* _Exercise_
Give the count of lines in the records that contain the string "will", and write nothing but that number.
Records for this task Block Start
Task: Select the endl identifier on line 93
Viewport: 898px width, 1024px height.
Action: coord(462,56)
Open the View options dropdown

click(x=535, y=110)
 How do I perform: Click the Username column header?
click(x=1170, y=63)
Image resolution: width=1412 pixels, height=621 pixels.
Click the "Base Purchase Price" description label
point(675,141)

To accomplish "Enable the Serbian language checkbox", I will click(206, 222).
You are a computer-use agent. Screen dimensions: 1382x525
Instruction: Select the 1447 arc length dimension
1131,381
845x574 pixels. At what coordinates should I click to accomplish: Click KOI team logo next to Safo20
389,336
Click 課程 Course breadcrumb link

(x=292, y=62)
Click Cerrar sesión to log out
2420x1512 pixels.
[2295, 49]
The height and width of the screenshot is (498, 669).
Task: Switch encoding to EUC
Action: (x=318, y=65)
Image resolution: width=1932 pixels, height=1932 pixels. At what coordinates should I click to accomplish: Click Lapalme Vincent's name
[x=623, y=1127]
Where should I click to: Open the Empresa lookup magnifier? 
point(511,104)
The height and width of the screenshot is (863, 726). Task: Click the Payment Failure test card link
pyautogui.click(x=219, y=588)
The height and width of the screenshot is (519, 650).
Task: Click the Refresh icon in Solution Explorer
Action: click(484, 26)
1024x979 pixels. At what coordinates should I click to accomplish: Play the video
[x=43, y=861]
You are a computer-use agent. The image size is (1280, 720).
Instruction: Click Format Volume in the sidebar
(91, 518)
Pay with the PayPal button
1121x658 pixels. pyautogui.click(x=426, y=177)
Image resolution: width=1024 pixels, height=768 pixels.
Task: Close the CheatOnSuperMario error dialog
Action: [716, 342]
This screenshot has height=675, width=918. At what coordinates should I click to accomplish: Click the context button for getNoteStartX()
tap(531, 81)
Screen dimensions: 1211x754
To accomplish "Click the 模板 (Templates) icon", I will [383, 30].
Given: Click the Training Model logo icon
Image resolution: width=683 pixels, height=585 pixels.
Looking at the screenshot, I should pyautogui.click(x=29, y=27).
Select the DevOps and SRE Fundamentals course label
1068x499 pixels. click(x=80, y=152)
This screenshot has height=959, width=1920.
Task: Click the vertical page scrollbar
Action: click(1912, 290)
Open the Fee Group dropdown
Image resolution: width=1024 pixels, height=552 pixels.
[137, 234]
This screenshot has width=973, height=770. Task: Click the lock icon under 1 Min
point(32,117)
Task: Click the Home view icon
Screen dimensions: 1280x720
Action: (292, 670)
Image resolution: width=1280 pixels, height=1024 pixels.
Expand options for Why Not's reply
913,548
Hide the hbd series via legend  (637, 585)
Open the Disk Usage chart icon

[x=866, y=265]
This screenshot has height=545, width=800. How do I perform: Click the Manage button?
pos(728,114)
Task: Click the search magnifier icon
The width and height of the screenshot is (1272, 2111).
Records for this task Block End
* _Task output_
2